REQUIRED WORK:
From the listing below, work out how many lines contain "computer". Reply with that number only.

Start of SOURCE MATERIAL

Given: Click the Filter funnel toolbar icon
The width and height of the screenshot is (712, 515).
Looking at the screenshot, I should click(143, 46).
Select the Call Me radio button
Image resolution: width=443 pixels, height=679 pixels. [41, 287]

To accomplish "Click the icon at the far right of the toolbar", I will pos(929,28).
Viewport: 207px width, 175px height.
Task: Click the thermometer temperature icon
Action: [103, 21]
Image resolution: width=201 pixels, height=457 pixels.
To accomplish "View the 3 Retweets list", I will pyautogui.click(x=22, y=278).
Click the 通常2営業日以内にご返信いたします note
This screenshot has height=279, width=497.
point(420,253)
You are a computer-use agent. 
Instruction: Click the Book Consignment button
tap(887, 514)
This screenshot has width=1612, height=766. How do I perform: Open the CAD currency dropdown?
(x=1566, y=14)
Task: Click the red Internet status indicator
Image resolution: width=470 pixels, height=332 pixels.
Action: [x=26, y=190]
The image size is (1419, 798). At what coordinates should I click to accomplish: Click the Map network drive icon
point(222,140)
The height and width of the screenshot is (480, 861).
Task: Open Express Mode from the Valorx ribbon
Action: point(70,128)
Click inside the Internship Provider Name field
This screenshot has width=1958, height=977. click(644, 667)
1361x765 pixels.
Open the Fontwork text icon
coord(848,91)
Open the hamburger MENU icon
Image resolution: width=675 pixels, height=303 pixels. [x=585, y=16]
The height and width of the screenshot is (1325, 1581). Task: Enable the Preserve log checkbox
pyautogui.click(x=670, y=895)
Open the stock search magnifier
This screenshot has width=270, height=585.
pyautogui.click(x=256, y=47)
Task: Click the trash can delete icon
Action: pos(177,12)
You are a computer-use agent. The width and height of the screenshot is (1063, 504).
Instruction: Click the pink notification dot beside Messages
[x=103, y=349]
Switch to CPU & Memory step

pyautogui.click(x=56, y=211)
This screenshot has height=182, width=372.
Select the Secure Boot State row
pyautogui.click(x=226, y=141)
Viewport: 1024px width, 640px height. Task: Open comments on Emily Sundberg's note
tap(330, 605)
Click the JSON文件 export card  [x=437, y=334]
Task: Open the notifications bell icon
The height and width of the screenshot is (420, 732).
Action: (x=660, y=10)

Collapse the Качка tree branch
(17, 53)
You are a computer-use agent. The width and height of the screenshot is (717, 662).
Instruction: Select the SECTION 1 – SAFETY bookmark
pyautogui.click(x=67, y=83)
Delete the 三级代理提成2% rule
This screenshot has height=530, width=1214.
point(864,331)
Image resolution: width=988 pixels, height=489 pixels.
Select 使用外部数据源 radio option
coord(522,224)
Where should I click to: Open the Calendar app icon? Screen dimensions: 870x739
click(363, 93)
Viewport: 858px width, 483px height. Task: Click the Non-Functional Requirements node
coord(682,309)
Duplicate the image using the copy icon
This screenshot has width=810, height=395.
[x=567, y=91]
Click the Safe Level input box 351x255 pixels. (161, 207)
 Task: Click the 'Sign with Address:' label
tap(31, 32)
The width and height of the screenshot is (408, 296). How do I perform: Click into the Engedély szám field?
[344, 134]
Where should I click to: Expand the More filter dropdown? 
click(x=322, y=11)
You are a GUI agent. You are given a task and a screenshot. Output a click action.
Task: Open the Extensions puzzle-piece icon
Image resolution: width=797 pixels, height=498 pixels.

End of SOURCE MATERIAL

YOUR SOLUTION:
3